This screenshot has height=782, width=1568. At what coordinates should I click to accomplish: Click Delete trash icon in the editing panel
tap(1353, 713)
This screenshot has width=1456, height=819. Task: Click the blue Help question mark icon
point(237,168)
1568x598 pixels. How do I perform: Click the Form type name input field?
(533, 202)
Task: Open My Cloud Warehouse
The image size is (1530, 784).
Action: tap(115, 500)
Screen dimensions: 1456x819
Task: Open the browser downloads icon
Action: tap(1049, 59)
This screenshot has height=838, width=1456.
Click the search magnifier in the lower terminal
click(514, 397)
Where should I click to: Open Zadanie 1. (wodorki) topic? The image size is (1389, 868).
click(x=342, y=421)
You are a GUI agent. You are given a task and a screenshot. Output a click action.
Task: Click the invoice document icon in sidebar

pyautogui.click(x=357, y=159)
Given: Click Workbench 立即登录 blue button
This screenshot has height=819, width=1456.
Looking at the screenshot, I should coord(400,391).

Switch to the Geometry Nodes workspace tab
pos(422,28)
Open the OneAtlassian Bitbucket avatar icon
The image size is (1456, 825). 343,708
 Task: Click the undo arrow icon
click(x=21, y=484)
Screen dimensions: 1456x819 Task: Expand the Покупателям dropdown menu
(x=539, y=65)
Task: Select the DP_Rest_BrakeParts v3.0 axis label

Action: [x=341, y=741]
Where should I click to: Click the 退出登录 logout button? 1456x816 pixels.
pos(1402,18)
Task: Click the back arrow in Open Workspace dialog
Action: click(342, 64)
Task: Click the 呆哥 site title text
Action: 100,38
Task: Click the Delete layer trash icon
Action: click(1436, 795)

----------------

About this exercise: Repeat exactly the lines above, starting with the line that contains "Screen dimensions: 1456x819 Task: Expand" and ending with the last line, both included, and nothing else.

Solution for this exercise:
Screen dimensions: 1456x819 Task: Expand the Покупателям dropdown menu
(x=539, y=65)
Task: Select the DP_Rest_BrakeParts v3.0 axis label

Action: [x=341, y=741]
Where should I click to: Click the 退出登录 logout button? 1456x816 pixels.
pos(1402,18)
Task: Click the back arrow in Open Workspace dialog
Action: click(342, 64)
Task: Click the 呆哥 site title text
Action: 100,38
Task: Click the Delete layer trash icon
Action: click(1436, 795)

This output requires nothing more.